This unbuffered two-stage pipeline
averages 4 gate delays per token. However, its performance is
limited because of inadequate buffering on the lower barrier
gate which fans out to two gates in the top pipeline stage. This
problem is fixed in this buffered
two-stage pipeline . Note that a gate was added in on the
output of the lower barrier gate -- this is just a buffer
function, and adds no new functionality. It is only added to
improve throughput.
- Seven computation waves through a ripple
structure with 1 input stage, 1 output stage. This
illustrates bit-level dataflow in a PL system. PL systems only
have to be word synchronized at the input/output boundaries --
within PL systems data flows at a bit or nybble level.
- Seven computation waves through a ripple
structure with multiple input/output stages. Notice that
input/output stages bracketing the ripple structure can improve
throughput.
- Six computation waves through a
netlist.
The average throughput of this
system is (6+2)/2 = 4 gate delays.
- Six computation waves through the same netlist
with one extra gate added to shortest delay path.
The average throughput of this system is (4+2+2)/3 = 2.7 gate
delays. Bit-level data flow takes advantage of whatever
parallelism is available.
- Control for a Coarse-Grained PL System
. PL 'wrappers' can also be placed around large blocks of
logic to form a coarse-grained system. This shows the control
required for a coarse-grained system that implements a
[1x4][4x4]=[1x4] matrix multiply. Each block of gates has two
tokens inside of it because each block actually forms two gates
as far as the PL control is concerned.
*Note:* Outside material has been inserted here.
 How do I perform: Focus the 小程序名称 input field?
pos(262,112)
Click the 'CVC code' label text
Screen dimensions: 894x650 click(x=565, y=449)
Because each block of gates
have DFFs in it, this makes the block a 'barrier' gate in terms of
PL control. There cannot be feedback signals between barrier gates, so
the required splitter gates that seperate the barrier gates are
integrated into the PL 'wrapper' that is placed around the block
of gates.
- Non-gated PL Operation versus
Gated PL Operation . This
illustrates recent work on halting token circulation within
portions of a PL netlist to reduce power consumption and improve
performance. Special interface gates must be placed on the
boundaries of the gated portion of the netlist in order to halt
token circulation. If the halted portion of the netlist is on
the critcal path, then this can improve system performance.